▶ TO DO
1) Using the hypertufa article, answer each question in a single line, labeled (a), (b) and (c):
(a) What is hypertufa described as a light-weight substitute for?
(b) Which project does the tutorial focus on, and why?
(c) In what bag size does Portland Cement mostly come, and what does it cost?
2) According to the hypertufa article, why should the recipe use Portland Cement rather than concrete? Answer in one to three sentences.

▶ GIVEN TEXT
Hypertufa 101 For Beginner Success!

  


It's easy, it's fun, and you can look like an expert even on your first project! Once you know the basics of making hypertufa projects, you will only be limited by your own creativity!


It is recommended that you read through the entire article before beginning your first Hypertufa project. A good basic understanding of the entire process will help ensure first time success.






What is Hypertufa?



Hypertufa is a light-weight substitute for heavy concrete or cement projects.


When certain ingredients are mixed together and bonded with Portland Cement, the mixture can be molded into nearly any shape or size. The final result is a natural, rock-like garden project that is much lighter than concrete. Creating garden art with Hypertufa is just like making mud pies -- for adults!


Advantages of Hypertufa

  • It's light weight - easier to move than heavy cement.
  • It can safely remain outside.
  • It's porous which is great for plants.
  • It's fun and easy to make.
  • You can look like a pro on your first project!

  


Hypertufa face made with shoebox mold


What can I make with Hypertufa?



The short answer is, if you can shape it, you can make it. Some of the garden accessories you can make with Hypertufa recipes include faces, birdbaths, millstones, toadstools, troughs, leaf castings, grogs, garden spheres and stepping stones.


Garden planters are the most popular items to make so this tutorial will focus on creating garden planters, but the process is basically the same for other projects.


  


The Three Main Ingredients


1. Portland Cement (NOT Concrete)

Here's why using Portland Cement as the bonding agent in your recipe is so important.

Concrete (Like Quikrete Concrete) is a mixture of cement and sand and fillers. If you use this in place of Portland Cement in the following recipes, you are basically doubling the amount of sand and fillers and lessening the much needed cement to bond the project together strongly. The result would be a project that will be much heavier and not as strong.

Portland Cement, on the other hand, is NOT concrete. It's an ingredient OF concrete and is the binder.

There is sometimes confusion because Quikrete also makes Portland Cement. You want the bag to clearly state "Portland Cement."


It's available in white and grey. I find grey to be a more natural choice to use for garden projects. White Portland Cement is recommended if you intend to paint the project as it takes on dyes and stains well.


Portland Cement mostly comes in 90-pound bags, but the cost isn't bad at $15 to $18.



2. Peat Moss (or Coir - coconut fiber)

▶ GIVEN RECORDS

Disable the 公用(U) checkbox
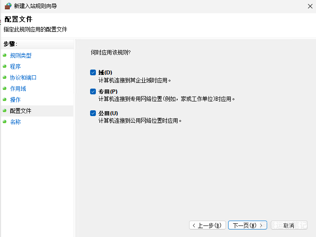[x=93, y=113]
* * *
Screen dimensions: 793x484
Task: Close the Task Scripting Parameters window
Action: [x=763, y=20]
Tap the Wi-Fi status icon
* * *
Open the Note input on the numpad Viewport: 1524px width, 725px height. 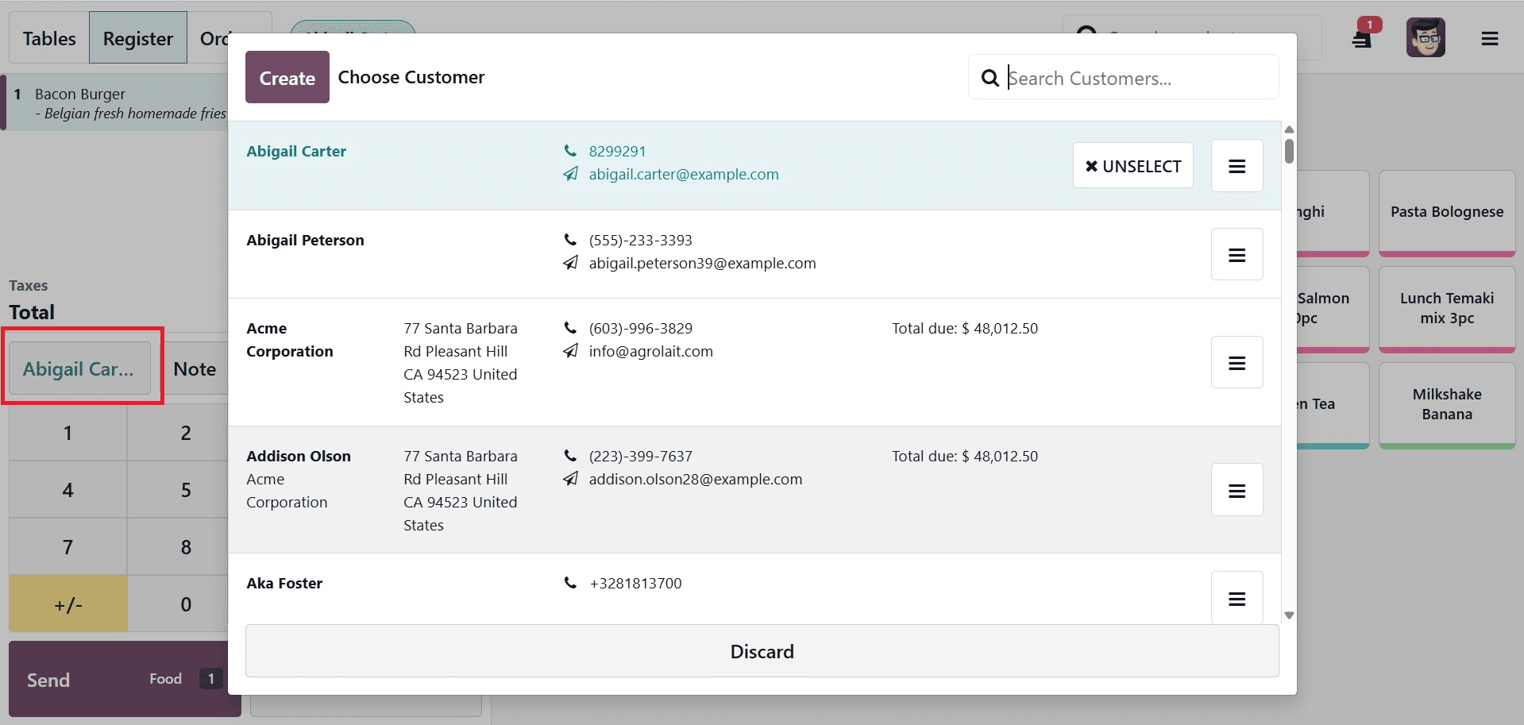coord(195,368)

▶ FULL ANSWERS
1)
(a) Heavy concrete or cement projects.
(b) Garden planters, because they are the most popular items to make.
(c) Mostly 90-pound bags, costing $15 to $18.

2) Concrete already contains sand and fillers along with cement. Using it in place of Portland Cement would roughly double the sand and fillers and reduce the cement needed to bond the project strongly. The result would be much heavier and not as strong.